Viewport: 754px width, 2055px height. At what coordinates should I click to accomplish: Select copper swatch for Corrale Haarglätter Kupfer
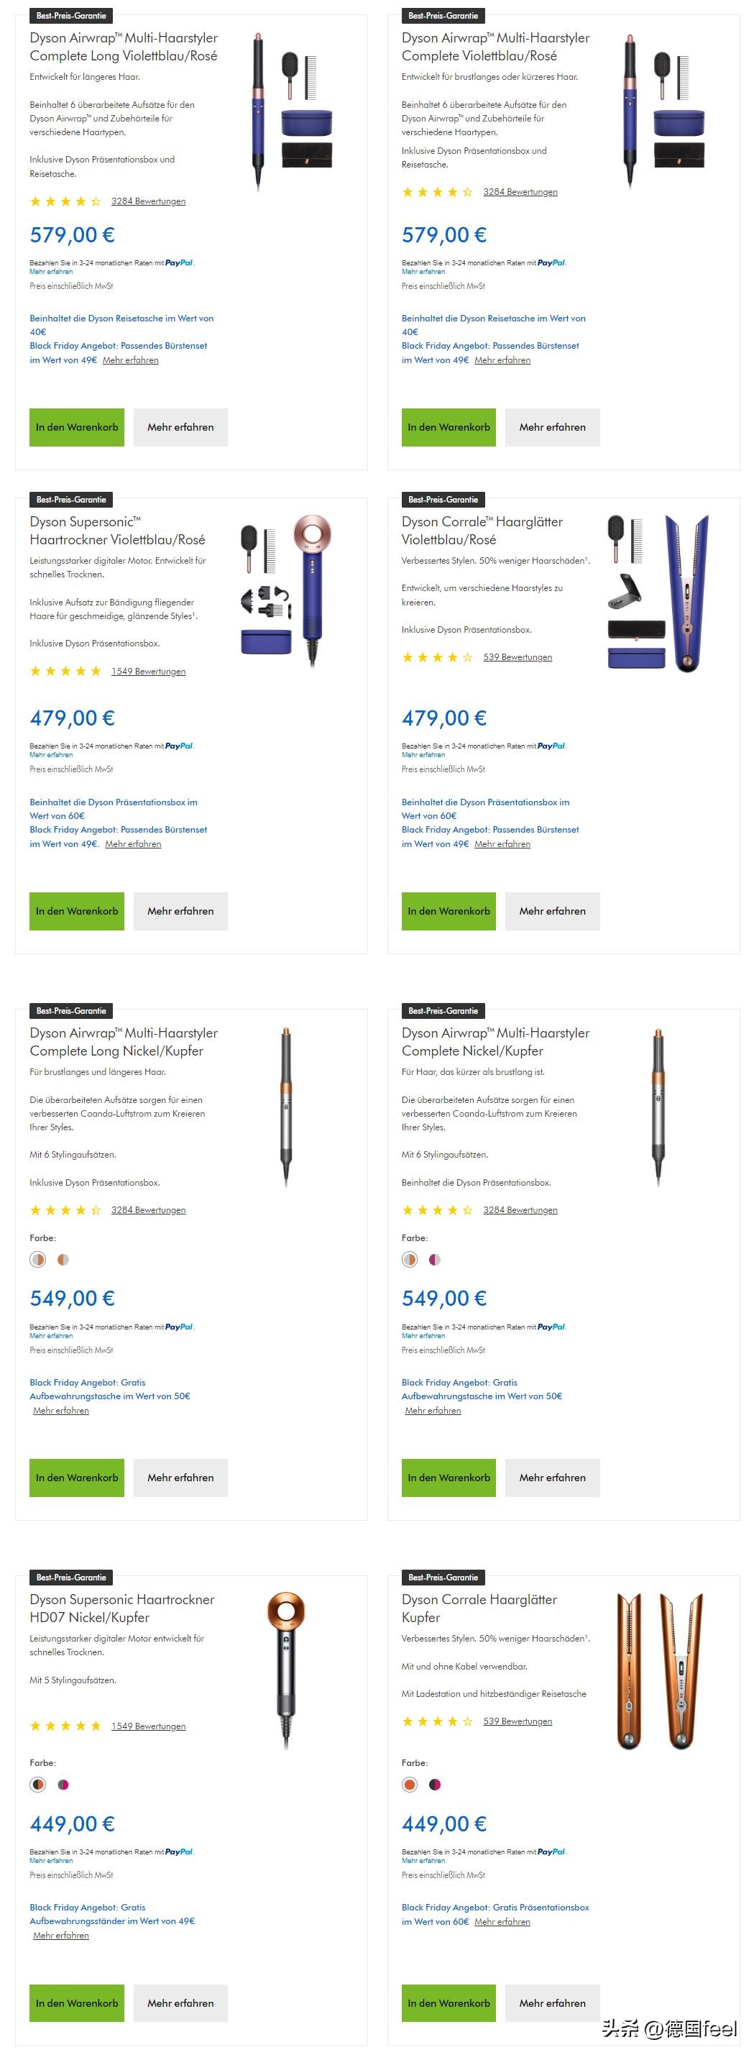pyautogui.click(x=409, y=1785)

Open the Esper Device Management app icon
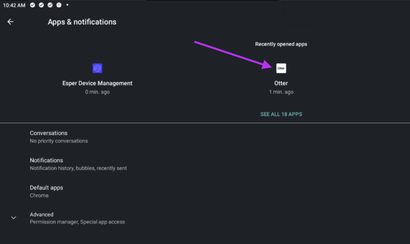coord(97,68)
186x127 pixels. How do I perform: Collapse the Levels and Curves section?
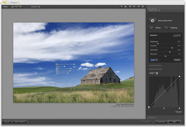(181, 69)
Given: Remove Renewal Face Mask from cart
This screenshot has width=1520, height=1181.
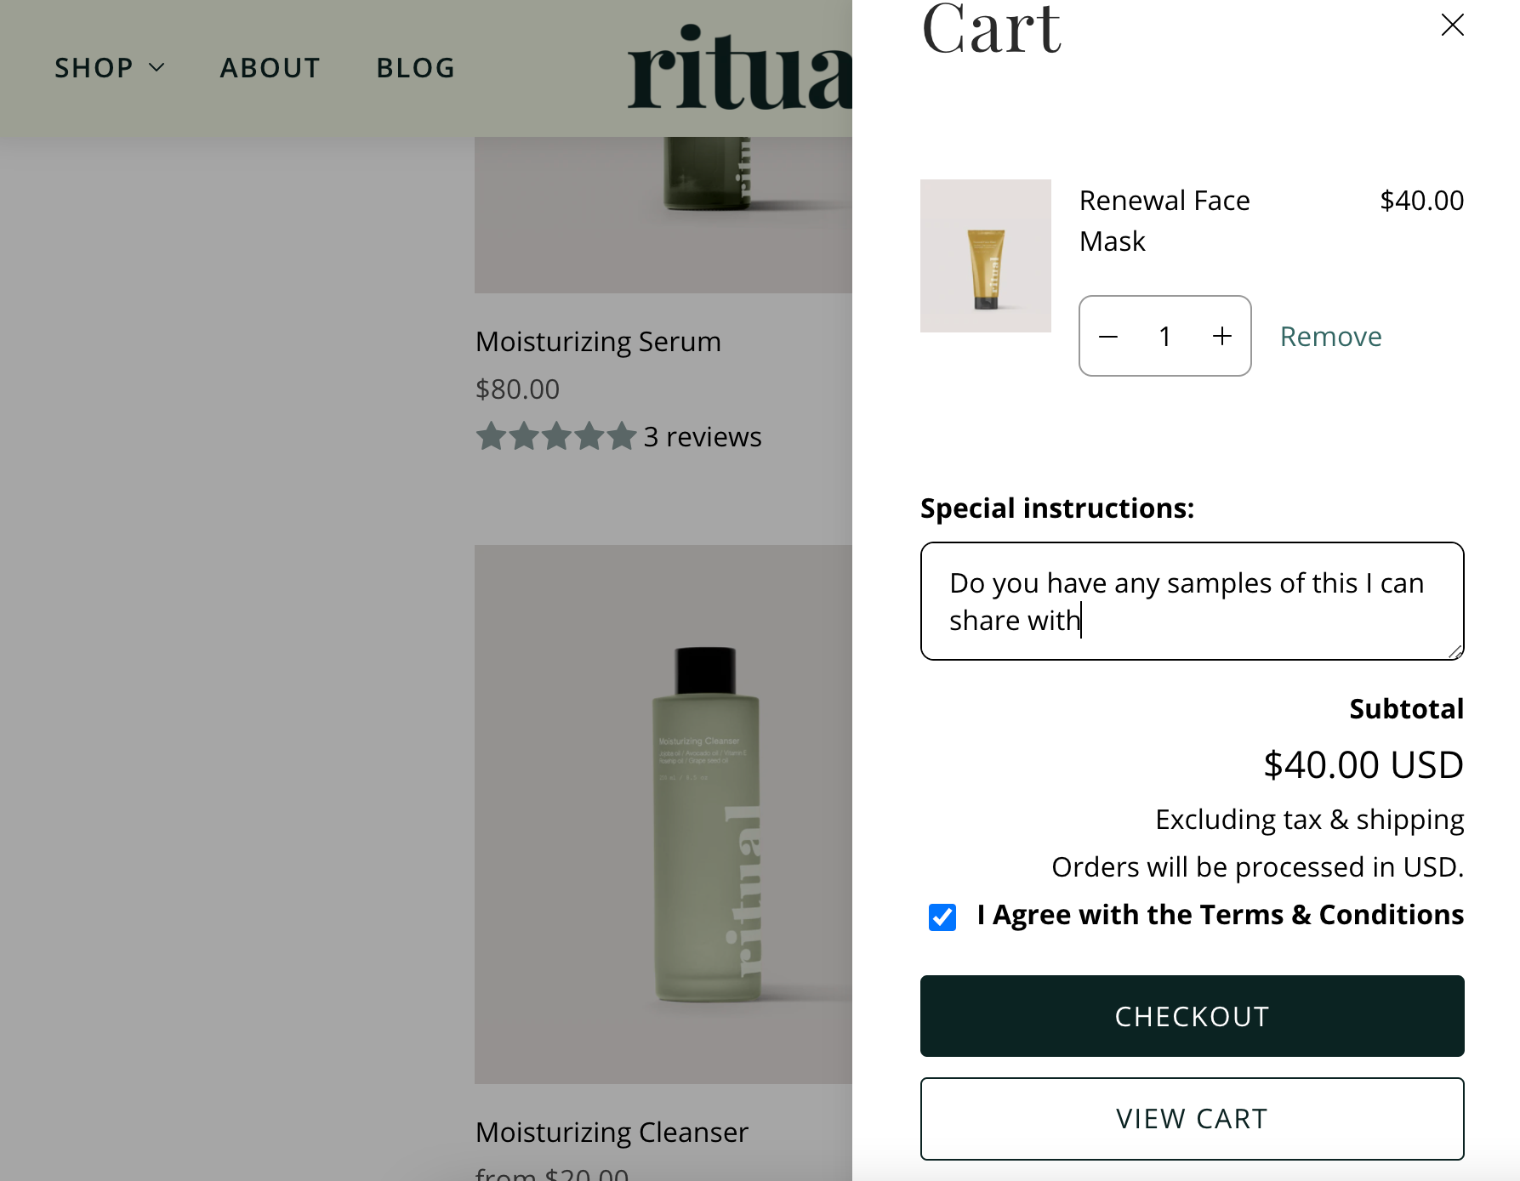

## What you have to do
Begin the copy at the line containing "Open the Esper Device Management app icon" and end it at the last line of the records; transcribe exactly and exclude pictures.

## Written solution
Open the Esper Device Management app icon
coord(97,68)
186x127 pixels. How do I perform: Collapse the Levels and Curves section?
(181, 69)
Given: Remove Renewal Face Mask from cart
This screenshot has width=1520, height=1181.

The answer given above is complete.